## Document
I duly received your note enclosing one of the early three pence postage stamps which you have so kindly forwarded for my collection. I think I mentioned to you that I have in my possession the proof of the first postage stamp issued in Canada. It is now before me in my scrap book and I shall copy, on the other side, the explanation written with it. "This is the first proof from the plate of the first postage stamp issued in Canada designed by Sandford Fleming for the Post Master General, the Hon. James Morris, Toronto February, 1851."

You ask me to inform you of the circumstances. I was then a young man about 24, ready for anything whatever. I had been making designs of some sort for Sheriff Rutten an intimate friend of your father. Your father had, in conversation, mentioned what he had in view with the issue of three pence postage stamps. The Sheriff referred him to me as a person who would make a design. I was sent for and was introduced to your father (PMG Morris) one morning at Stone's Hotel (an error actually Ellah's Hotel) on King Street, now occupied by the Romain Building. According to my recollection you were present, 37 years younger than you are now. The design was made, engraved approved and used for years. The first proof taken from the plate by the engraver, is as I have stated in my collection of scraps. Wishing you a happy new year and all other good things.

## Problems to solve
(a) Name every hotel, street, and building mentioned in the letter about Canada's first postage stamp.
(b) From the letter about Canada's first postage stamp, copy word for word everything from "You ask me to" down to "other good things.".

## Raw records

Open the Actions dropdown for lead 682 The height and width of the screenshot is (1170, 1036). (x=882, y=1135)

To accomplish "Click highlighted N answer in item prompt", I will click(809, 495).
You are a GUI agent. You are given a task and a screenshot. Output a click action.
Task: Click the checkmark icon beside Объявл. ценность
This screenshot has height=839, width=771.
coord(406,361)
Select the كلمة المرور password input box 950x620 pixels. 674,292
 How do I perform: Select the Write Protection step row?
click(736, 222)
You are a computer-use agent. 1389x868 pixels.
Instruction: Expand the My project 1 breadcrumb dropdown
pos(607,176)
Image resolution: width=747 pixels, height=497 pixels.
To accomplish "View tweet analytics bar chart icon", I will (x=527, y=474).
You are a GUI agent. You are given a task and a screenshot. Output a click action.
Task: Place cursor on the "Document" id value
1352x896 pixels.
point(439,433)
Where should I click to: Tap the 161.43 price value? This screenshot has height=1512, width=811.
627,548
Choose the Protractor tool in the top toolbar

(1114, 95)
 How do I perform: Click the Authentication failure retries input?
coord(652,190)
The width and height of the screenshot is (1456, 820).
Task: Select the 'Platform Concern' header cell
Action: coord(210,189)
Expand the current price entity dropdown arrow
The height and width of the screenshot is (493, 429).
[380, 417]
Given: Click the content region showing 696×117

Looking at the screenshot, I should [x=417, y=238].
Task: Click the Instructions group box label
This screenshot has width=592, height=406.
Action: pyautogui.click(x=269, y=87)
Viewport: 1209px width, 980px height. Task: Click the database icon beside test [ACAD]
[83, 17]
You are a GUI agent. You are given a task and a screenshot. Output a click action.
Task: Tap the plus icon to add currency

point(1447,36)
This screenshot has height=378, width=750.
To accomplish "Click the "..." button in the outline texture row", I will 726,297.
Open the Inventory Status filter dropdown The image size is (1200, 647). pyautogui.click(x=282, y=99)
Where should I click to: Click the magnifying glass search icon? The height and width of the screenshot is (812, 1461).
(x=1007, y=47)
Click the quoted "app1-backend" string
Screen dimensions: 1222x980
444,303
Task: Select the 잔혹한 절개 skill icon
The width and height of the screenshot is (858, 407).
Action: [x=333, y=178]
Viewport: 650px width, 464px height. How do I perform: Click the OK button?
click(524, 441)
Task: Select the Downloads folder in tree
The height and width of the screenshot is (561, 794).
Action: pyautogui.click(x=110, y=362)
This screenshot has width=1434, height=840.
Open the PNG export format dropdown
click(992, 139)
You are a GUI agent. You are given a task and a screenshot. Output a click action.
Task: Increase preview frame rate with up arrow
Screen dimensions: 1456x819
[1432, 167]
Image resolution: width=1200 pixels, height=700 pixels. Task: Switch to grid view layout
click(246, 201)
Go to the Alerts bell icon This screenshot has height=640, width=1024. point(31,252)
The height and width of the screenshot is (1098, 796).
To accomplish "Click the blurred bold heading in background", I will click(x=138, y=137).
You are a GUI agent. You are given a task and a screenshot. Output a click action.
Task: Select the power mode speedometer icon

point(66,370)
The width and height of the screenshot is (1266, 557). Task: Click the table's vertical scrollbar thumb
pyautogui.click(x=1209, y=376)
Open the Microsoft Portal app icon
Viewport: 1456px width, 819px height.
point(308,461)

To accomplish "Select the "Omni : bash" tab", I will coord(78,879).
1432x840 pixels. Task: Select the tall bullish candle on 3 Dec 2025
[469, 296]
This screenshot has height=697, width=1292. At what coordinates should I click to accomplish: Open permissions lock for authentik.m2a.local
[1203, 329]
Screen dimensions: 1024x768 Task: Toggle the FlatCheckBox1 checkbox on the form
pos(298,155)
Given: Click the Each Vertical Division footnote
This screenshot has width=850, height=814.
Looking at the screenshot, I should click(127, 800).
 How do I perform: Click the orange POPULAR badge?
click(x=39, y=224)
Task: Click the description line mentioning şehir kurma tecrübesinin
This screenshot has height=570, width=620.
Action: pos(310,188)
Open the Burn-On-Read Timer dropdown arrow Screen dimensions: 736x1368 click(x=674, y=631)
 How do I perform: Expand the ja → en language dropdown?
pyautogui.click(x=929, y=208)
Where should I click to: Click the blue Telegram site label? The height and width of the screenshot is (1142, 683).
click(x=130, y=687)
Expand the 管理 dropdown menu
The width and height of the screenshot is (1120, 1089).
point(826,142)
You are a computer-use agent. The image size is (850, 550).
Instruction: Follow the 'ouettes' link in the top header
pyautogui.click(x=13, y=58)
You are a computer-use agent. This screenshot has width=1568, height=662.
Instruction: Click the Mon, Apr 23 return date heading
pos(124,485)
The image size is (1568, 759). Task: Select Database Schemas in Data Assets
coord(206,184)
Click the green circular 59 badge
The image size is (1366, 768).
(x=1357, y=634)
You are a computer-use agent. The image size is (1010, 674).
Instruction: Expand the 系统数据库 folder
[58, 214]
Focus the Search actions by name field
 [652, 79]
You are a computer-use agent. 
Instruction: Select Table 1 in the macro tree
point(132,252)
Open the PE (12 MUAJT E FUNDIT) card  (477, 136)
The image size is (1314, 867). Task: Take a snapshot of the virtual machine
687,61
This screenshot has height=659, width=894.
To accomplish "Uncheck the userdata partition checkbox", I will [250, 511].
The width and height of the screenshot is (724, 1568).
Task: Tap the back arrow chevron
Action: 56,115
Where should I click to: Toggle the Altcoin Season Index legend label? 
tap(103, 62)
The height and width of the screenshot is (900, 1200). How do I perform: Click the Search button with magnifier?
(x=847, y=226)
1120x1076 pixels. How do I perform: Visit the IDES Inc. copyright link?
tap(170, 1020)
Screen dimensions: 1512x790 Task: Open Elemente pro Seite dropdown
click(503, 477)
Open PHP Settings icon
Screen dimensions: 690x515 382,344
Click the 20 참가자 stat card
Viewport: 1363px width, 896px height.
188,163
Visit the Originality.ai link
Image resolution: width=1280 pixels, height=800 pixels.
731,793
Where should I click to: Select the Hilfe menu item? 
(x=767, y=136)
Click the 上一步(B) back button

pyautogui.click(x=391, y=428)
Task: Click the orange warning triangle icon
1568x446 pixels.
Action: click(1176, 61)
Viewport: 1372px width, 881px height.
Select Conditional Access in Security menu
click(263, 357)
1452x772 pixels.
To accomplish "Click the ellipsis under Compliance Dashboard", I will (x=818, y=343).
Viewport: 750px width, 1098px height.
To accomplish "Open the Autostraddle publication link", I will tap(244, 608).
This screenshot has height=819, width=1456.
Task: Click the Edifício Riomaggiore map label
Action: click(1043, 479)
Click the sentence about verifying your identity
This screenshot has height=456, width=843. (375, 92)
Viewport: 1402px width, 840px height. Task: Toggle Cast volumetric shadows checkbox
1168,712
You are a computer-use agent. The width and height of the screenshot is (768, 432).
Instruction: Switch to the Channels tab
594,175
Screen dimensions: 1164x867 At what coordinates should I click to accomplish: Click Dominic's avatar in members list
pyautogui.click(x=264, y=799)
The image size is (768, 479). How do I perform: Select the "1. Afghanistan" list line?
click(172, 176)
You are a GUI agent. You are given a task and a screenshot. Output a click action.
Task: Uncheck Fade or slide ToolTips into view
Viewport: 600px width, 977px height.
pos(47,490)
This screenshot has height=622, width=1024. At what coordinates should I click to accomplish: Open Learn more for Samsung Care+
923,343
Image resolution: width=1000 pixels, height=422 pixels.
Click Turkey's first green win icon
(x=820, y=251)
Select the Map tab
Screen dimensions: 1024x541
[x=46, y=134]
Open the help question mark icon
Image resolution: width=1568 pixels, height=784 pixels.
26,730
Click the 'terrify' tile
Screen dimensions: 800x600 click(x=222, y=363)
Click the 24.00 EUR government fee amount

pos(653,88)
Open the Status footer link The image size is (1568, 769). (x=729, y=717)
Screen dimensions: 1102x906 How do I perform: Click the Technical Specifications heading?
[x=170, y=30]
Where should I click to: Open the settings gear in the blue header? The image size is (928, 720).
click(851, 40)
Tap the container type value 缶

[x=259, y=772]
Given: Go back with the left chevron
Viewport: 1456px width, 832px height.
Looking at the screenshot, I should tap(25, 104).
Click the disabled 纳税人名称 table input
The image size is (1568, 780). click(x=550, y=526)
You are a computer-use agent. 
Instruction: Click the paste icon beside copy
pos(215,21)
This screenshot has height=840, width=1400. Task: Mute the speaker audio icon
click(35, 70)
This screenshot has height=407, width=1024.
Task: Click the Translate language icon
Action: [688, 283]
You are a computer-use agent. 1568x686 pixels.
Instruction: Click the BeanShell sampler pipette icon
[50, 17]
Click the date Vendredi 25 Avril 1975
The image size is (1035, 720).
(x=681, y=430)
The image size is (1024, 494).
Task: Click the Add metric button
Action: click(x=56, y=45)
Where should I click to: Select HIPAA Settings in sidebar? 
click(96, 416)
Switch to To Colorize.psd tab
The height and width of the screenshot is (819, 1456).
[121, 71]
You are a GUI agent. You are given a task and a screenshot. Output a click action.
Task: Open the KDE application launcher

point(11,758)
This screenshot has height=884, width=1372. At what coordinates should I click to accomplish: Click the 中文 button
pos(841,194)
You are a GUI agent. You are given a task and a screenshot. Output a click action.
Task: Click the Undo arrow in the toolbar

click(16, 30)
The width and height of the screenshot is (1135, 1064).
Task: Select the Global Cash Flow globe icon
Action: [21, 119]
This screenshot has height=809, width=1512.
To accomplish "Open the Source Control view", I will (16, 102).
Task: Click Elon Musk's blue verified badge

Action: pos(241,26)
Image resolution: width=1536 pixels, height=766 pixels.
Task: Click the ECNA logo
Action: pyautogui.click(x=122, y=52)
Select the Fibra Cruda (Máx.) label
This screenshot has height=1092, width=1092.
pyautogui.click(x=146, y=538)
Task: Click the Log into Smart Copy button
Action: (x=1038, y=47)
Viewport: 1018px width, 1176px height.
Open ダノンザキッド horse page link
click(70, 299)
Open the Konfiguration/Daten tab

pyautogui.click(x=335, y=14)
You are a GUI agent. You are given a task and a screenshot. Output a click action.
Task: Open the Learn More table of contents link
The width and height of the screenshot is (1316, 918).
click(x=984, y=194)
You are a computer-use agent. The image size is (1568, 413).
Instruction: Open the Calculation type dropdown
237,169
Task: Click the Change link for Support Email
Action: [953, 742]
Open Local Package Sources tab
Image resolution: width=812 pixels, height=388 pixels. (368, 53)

## Solutions to the exercise
(a) Stone's Hotel, Ellah's Hotel, King Street, Romain Building

(b)
You ask me to inform you of the circumstances. I was then a young man about 24, ready for anything whatever. I had been making designs of some sort for Sheriff Rutten an intimate friend of your father. Your father had, in conversation, mentioned what he had in view with the issue of three pence postage stamps. The Sheriff referred him to me as a person who would make a design. I was sent for and was introduced to your father (PMG Morris) one morning at Stone's Hotel (an error actually Ellah's Hotel) on King Street, now occupied by the Romain Building. According to my recollection you were present, 37 years younger than you are now. The design was made, engraved approved and used for years. The first proof taken from the plate by the engraver, is as I have stated in my collection of scraps. Wishing you a happy new year and all other good things.